Basically a musical instruction for the instrument it corresponds to. An AudioEvent contains :

  • a method for mixing its audio input into the channel buffer
  • a property describing the events length ( duration ) in samples
  • properties describing the events start and end offset in samples. These describe in a musical context at what part of a measure the note starts sounding and for what duration it lasts.

Depending on the instrument the AudioEvent corresponds to, additional properties are available. For instance an AudioEvent for a synthesizer holds a reference to instrument properties for frequency ( pitch ) and ADSR envelopes to shape the sound.

Certain events are also cacheable ( more on this in the optimization section below ) and contain their own cached buffer. When queried by the sequencer to mix their audio into the channel buffer, the requested segment is simply copied from the cached buffer, omitting the need for resynthesizing a static sound.
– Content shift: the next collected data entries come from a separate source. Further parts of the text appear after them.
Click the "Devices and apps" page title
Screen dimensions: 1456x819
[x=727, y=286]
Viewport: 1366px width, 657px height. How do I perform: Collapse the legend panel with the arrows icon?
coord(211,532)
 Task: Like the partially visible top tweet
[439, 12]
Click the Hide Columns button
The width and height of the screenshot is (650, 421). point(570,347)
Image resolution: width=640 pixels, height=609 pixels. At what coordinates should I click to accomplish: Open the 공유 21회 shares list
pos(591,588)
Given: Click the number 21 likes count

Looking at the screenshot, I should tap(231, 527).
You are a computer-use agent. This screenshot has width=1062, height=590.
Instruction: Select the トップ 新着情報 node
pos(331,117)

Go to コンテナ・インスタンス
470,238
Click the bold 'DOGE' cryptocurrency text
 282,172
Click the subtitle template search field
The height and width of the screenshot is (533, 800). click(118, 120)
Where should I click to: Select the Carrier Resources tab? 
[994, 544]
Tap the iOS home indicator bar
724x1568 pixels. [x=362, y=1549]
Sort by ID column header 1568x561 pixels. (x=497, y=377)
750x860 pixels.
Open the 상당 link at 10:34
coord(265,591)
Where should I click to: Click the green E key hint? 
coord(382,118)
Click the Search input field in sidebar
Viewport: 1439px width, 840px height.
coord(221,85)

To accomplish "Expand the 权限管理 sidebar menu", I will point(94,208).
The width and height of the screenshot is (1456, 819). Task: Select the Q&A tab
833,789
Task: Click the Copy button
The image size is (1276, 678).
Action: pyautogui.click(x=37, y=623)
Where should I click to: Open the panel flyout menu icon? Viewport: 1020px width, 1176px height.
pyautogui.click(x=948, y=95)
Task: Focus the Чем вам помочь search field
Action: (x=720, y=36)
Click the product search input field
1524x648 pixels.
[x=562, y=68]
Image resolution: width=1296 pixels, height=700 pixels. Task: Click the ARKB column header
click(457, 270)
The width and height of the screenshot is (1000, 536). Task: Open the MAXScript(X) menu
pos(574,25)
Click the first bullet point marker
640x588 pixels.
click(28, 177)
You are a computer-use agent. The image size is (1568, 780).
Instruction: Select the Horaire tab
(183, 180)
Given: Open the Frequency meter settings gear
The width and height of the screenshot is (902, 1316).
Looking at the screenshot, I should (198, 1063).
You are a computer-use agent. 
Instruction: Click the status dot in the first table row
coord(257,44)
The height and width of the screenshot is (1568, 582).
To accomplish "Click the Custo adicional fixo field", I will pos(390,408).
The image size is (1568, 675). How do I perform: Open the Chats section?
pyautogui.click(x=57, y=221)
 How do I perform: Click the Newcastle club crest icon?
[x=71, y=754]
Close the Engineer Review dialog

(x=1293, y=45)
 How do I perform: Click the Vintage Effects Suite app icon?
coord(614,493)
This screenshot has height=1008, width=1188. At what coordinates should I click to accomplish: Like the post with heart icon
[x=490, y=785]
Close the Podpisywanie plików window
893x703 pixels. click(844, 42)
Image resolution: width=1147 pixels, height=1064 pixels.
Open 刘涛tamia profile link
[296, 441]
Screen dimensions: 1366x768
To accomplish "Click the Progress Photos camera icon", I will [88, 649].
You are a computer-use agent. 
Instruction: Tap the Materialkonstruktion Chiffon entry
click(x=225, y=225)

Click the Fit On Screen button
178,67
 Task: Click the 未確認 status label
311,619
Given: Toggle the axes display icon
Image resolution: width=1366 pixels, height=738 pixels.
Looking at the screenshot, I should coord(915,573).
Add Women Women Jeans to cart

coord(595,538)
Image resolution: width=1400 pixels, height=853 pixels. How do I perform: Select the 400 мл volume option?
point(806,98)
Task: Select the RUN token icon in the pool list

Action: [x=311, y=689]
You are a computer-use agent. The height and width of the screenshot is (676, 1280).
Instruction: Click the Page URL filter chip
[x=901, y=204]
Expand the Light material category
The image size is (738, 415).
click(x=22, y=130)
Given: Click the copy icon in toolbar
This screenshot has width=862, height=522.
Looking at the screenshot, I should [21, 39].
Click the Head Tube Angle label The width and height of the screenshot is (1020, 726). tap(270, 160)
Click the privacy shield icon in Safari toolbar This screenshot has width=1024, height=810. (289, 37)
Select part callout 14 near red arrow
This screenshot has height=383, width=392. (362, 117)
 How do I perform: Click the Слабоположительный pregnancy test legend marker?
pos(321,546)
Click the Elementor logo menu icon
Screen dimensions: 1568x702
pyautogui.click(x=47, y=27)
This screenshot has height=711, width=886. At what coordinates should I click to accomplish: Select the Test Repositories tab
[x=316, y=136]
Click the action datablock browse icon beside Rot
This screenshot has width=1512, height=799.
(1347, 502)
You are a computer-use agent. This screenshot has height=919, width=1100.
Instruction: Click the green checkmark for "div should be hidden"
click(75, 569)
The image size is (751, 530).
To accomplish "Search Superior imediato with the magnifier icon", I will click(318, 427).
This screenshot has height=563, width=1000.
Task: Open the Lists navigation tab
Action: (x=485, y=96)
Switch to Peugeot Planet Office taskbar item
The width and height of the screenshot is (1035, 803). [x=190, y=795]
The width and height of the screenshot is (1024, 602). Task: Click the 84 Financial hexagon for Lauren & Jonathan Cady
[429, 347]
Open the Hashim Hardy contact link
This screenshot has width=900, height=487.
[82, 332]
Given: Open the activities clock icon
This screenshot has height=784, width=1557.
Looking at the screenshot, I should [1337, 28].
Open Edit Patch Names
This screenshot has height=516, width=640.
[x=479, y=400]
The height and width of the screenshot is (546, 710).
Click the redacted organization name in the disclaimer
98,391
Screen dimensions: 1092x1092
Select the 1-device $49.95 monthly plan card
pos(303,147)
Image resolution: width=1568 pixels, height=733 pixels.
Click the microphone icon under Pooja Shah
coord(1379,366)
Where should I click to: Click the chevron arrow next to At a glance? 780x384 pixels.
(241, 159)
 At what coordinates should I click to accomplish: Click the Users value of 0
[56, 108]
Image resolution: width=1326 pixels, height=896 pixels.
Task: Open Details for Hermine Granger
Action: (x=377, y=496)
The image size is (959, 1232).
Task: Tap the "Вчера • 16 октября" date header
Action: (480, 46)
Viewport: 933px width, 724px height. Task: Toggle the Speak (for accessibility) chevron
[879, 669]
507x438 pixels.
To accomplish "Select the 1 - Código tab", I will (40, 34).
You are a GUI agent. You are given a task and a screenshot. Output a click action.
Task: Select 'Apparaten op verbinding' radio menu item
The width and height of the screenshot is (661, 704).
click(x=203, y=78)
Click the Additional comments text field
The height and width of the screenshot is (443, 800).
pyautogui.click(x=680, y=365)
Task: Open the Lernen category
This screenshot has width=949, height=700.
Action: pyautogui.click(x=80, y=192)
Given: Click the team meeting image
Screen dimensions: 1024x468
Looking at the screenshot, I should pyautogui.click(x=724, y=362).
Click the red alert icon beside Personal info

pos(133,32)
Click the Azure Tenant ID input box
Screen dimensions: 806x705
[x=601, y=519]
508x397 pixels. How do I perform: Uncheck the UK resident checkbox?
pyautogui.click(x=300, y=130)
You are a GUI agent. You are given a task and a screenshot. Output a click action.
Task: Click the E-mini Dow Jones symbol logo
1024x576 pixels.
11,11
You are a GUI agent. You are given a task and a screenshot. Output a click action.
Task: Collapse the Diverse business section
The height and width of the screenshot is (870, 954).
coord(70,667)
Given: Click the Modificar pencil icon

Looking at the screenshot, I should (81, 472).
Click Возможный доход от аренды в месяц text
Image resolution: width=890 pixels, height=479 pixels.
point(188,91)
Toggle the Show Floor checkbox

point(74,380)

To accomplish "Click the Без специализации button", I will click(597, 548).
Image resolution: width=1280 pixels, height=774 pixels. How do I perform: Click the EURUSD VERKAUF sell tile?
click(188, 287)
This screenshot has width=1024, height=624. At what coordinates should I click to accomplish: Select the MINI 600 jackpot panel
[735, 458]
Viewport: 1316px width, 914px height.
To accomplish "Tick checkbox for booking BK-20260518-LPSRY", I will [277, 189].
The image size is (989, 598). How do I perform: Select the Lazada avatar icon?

Additional methods for these events are for invalidating its contents ( and rendered buffer! ) when the corresponding instruments properties change or a global sequencer setting such as tempo is altered.

However, these additional methods aren't of any interest to the sequencer and disregarded in this example, for those interested in a more elaborate description of the engine, you can view the MWEngine Wiki on Github.

CPU / memory optimizations

To reiterate the opening paragraphs, while mobile devices are getting more and more powerful with increased memory size and processing power, you can't expect your audience to all own the latest and baddest one. The following pointers are strongly encouraged for optimizing your engine, though it can be argued that it is always good practice to minimize overhead, regardless of how luxurious the environments capabilities are!

  • object pooling
    Pre-initialize objects whose initialization is expensive and keep them ready in a pool. If a object is required, it is retrieved from the pool and its properties updated accordingly to fit the new usage context. After the object usage has run its course, it is returned to the pool instead of destroyed. On the Java side of things, this is especially convenient as it avoids the hit of the garbage collector, though in MikroWave Java is only used for rendering the graphics and application logic, not for audio output.
  • caching
    If throughout your program you need a value - which is calculated at runtime - and the value remains constant ( either throughout the entire program lifetime or for n iterations ), do not keep recalculating it. For instance, each time a single A note that lasts for a full quaver of a measure is sequenced for output, only have the instrument render the corresponding audio buffer once, and keep the buffer intact for subsequent triggers. Only invalidate the cached buffer when the properties of its environment have changed. Another example is the drum machine, where each different part of the "drum kit" has a single, distinct sound. Render the sound only once, and use pointer arithmetic to have similar events point to the original buffer, this prevents allocating memory to hold the exact same values that are present elsewhere in memory!
  • memory allocations / deallocations in output thread
    Initialize all used objects and variables outside of the engines thread loop, and dispose of them outside of the thread.
  • do work in advance
    Keeping the previous suggestion of memory (de)allocation in mind, you can use parallel threads to prepare objects which will eventually end up in the engines output thread. For instance : if a sequence has four measures and the sequencer is currently playing the second measure, you can pre-cache the buffers of the audio events present in the third measure.

open source

Still curious ? You may browse, use and comment freely on the code base, as it has been made public and is available to developers under the MIT license.